_Task details_: I would like every line of the records below that contains the word "agent" copied.

_Material for this exercise_:

================================

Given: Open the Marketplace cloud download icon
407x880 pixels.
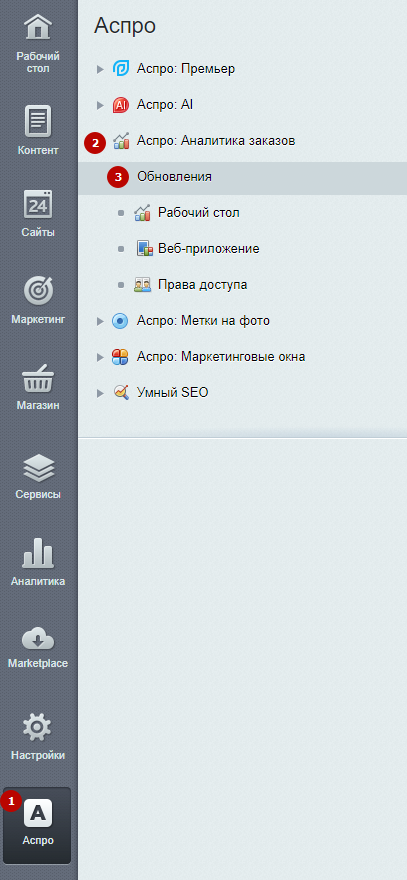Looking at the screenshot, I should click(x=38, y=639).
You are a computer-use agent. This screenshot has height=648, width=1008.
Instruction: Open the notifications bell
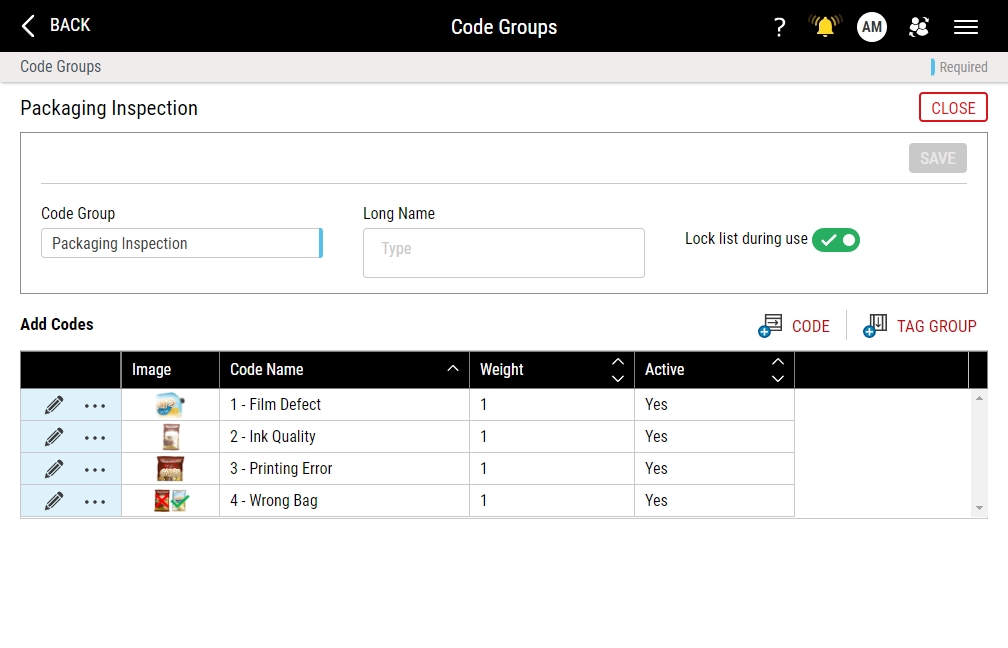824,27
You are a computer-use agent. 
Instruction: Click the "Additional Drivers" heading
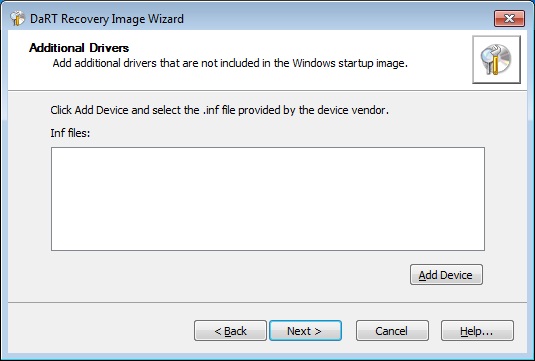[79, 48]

================================

_Finished exercise_:
You are a computer-use agent. This screenshot has height=648, width=1008.
You are a computer-use agent. 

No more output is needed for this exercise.